Saudi funding sources, developed during
the Afghan war against the Soviets in the 1980s,
continued as the jihad expanded outside
Afghanistan. The growth of jihad from Saudi Arabia
was transmitted through Saudi-supported Islamic
international organizations (the Islamic
Conference Organization, the World Muslim League
and the World Assembly of Muslim Youth) to the
rest of the Muslim world. Saudi funding has
supported jihadis throughout the world; in Africa,
Central Asia, Pakistan, Bangladesh, Southeast
Asia, in the United States and Europe; in fact in
every area where jihad has occurred.
The
Saudis have established and financed
madrassas (religious schools) and mosques
to indoctrinate young students and communities in
virulent anti-Western dogma, and they have damaged
tolerant and pluralistic traditions in Eastern and
Central Asia and North Africa. Freedom House (a
US-based think-tank) analyzed Saudi-sponsored
books and pamphlets written in Arabic and found in
mosques in the US. Freedom House stated that the
teachings espouse an anti-Christian, anti-Semitic,
misogynist, jihadi ideology, assume non-Muslims
are enemies and propose Sharia law in America.

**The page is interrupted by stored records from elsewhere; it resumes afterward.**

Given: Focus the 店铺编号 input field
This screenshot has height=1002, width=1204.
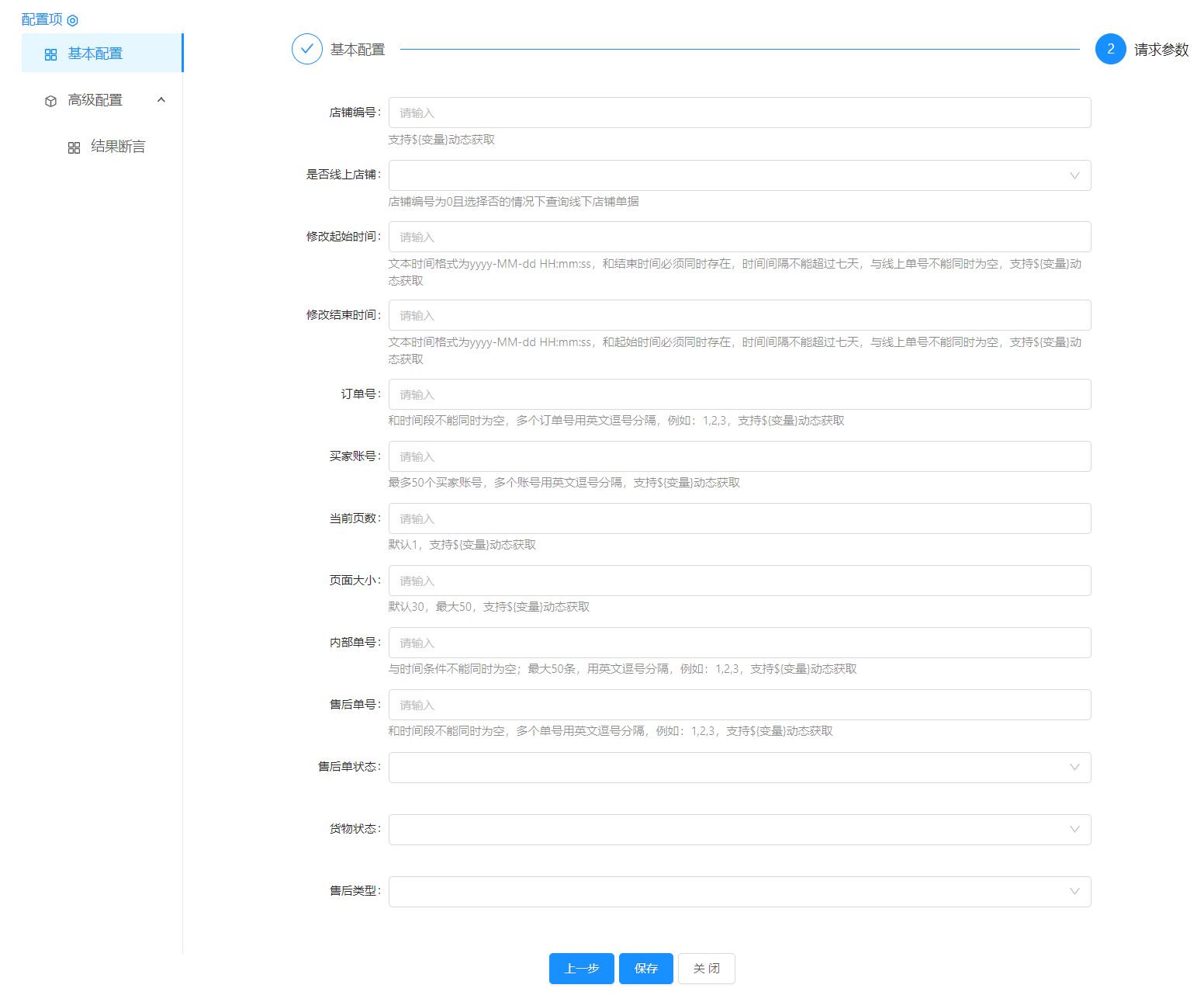Looking at the screenshot, I should 739,113.
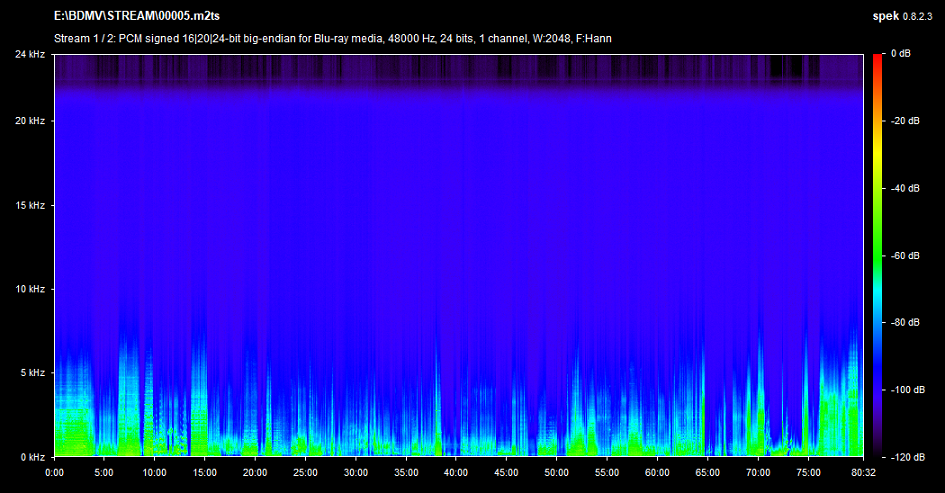Viewport: 945px width, 493px height.
Task: Click the 24 kHz frequency axis label
Action: 28,53
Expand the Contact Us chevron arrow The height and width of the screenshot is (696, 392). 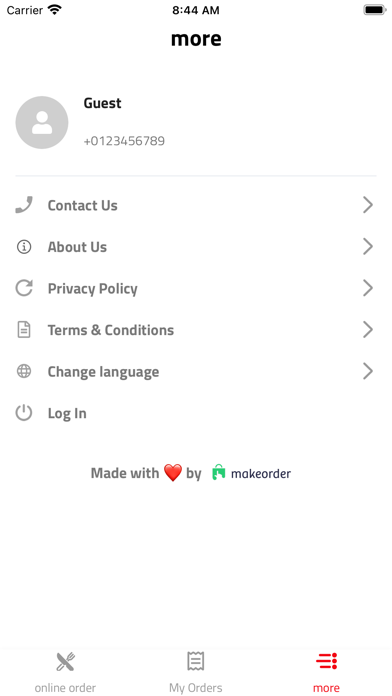click(x=368, y=205)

One former high-level Saudi government
official described Imam Mohammed bin Saud Islamic
University in Riyadh as "a factory for terrorism".

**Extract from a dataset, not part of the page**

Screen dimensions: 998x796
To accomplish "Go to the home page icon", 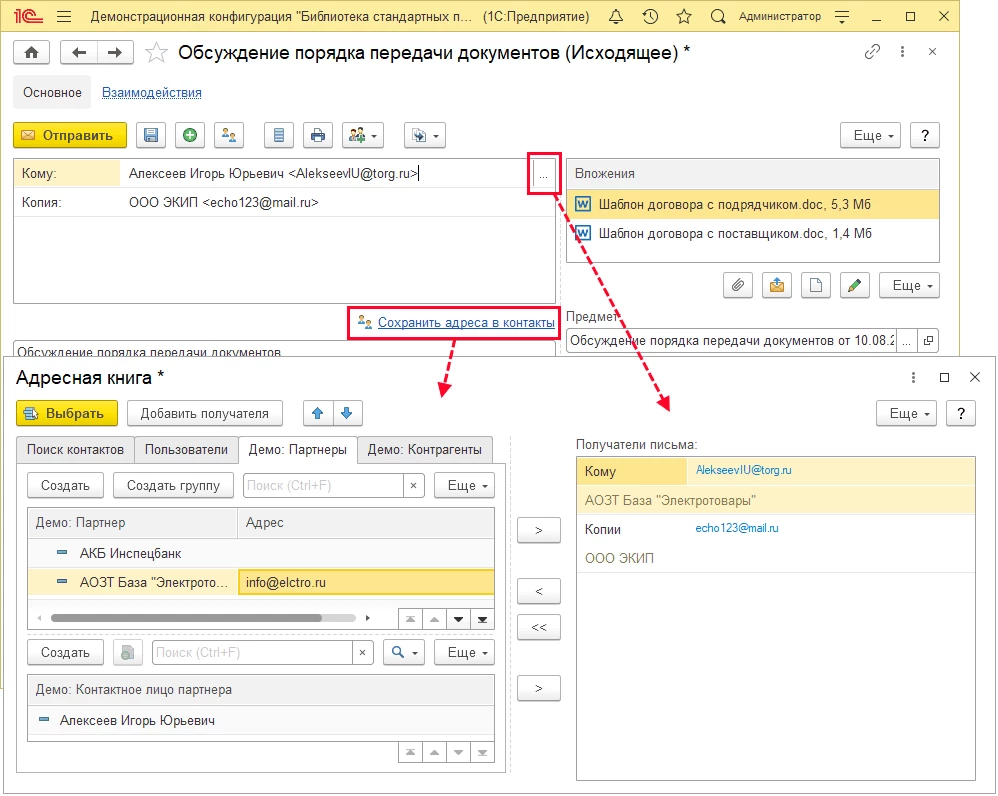I will [32, 53].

Abd al-Hamid al-Ansari, dean of the faculty of
Islamic law at Qatar University, has stated, "This
culture [of terrorism] is rooted in the minds of
those who suffered from a closed education that
leaves no room for pluralism."
We are not
claiming that the Saudis were behind September 11,
any more than the Central Intelligence Agency or
Mossad; only that they have a responsibility, and
more, than Iraq.
Imagine, Bernard Lewis
suggests, "If the Ku Klux Klan or Aryan Nation
obtained total control of Texas and had at its
disposal all the oil revenues and used this money
to establish a network of well-endowed schools and
colleges all over Christendom peddling their
particular brand of Christianity. This is what the
Saudis have done with Wahhabism."
Jihad is
a holy war. It is based on a conspiracy theory of
America and Israel (and other Western states)
being "kufr" states; that is, states totally
against the religion and way of life of Islam.

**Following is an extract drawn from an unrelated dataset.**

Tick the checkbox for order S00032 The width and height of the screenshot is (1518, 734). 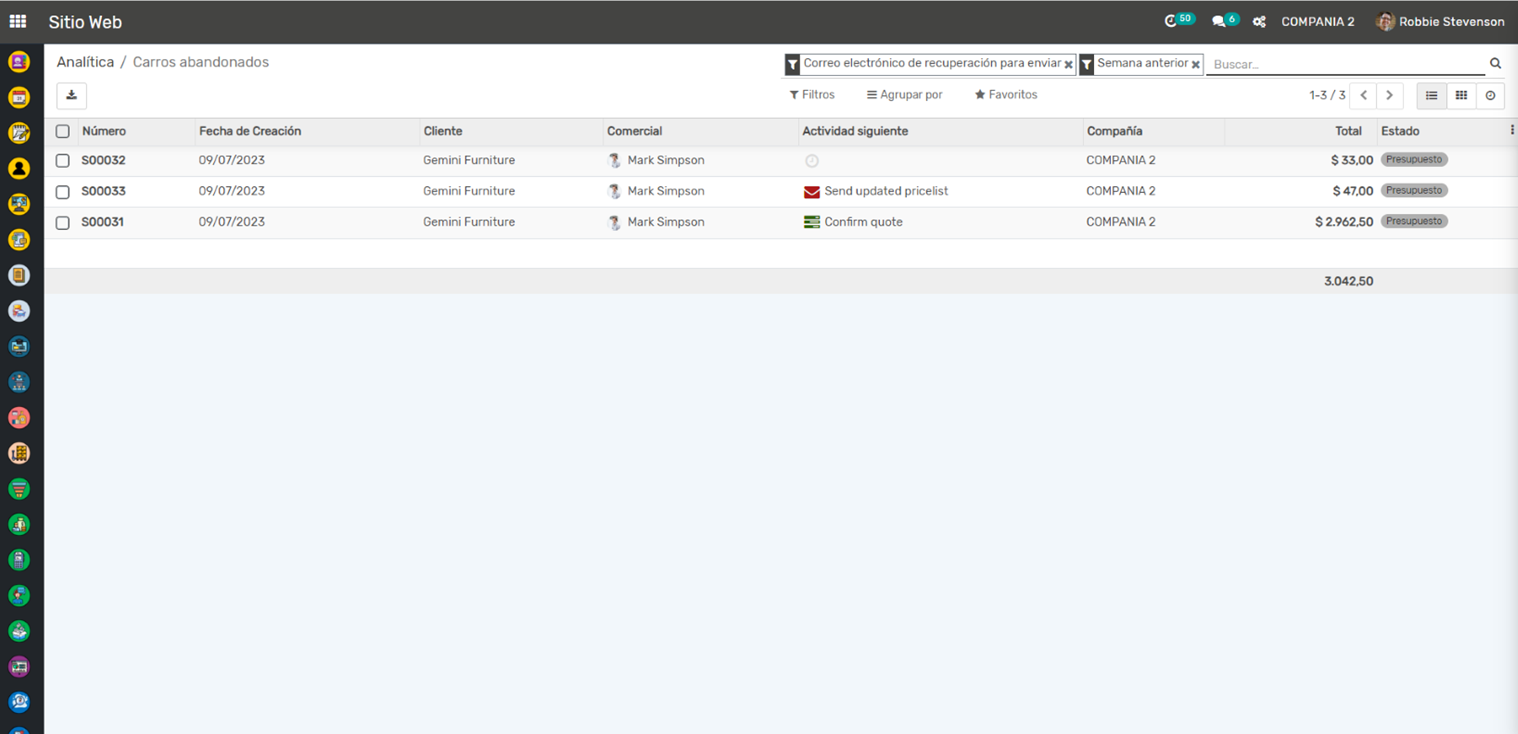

Its strategic objective is political
change away from globalization and modernity.
Jihadis believe globalization and modernity are
part and parcel of the Judaic-Christian worldview.
They have no positive objectives other than
instituting medieval-oriented Sharia-based Islamic
law. This could have only a negative impact on the
socio-economic problems of Middle Eastern
youth-based society - almost 50% of the
populations are under voting age, with 20-30%
unemployment.
Its objectives are the
destruction of Western and Jewish influence over
the Western world and all infidels. A well known
hadith (commentary based on the Prophet
Mohammed) states, "when even the rocks and trees
will call out Oh Muslim, there is a Jew hiding
behind me, come and kill him!" This hadith
is frequently used by bin Laden, who has also
accused the Jews of "holding America and the West
hostage".
Saudi Crown Prince Abdullah
opened a conference on February 5-8 in Saudi
Arabia on international counterterrorism. Two days
before the conference official Saudi television
interviewed several prominent Saudis. Suheida
Hammed explained how Saudi terrorism was caused by
the Jews. Mash'as al-Harathi wrote a poem
dedicated to Saudi Minister of Defense Prince
Sultan Feted, proclaiming that bin Laden was sent
by the Jews.
For Christians they have
stated, "First the Saturday people, then the
Sunday people." Recently, some have defined this
"apocalyptic thinking" to mean that every Muslim
must kill a Jew or Christian to substitute for him
in Hell. This has (as noted by Richard Landes)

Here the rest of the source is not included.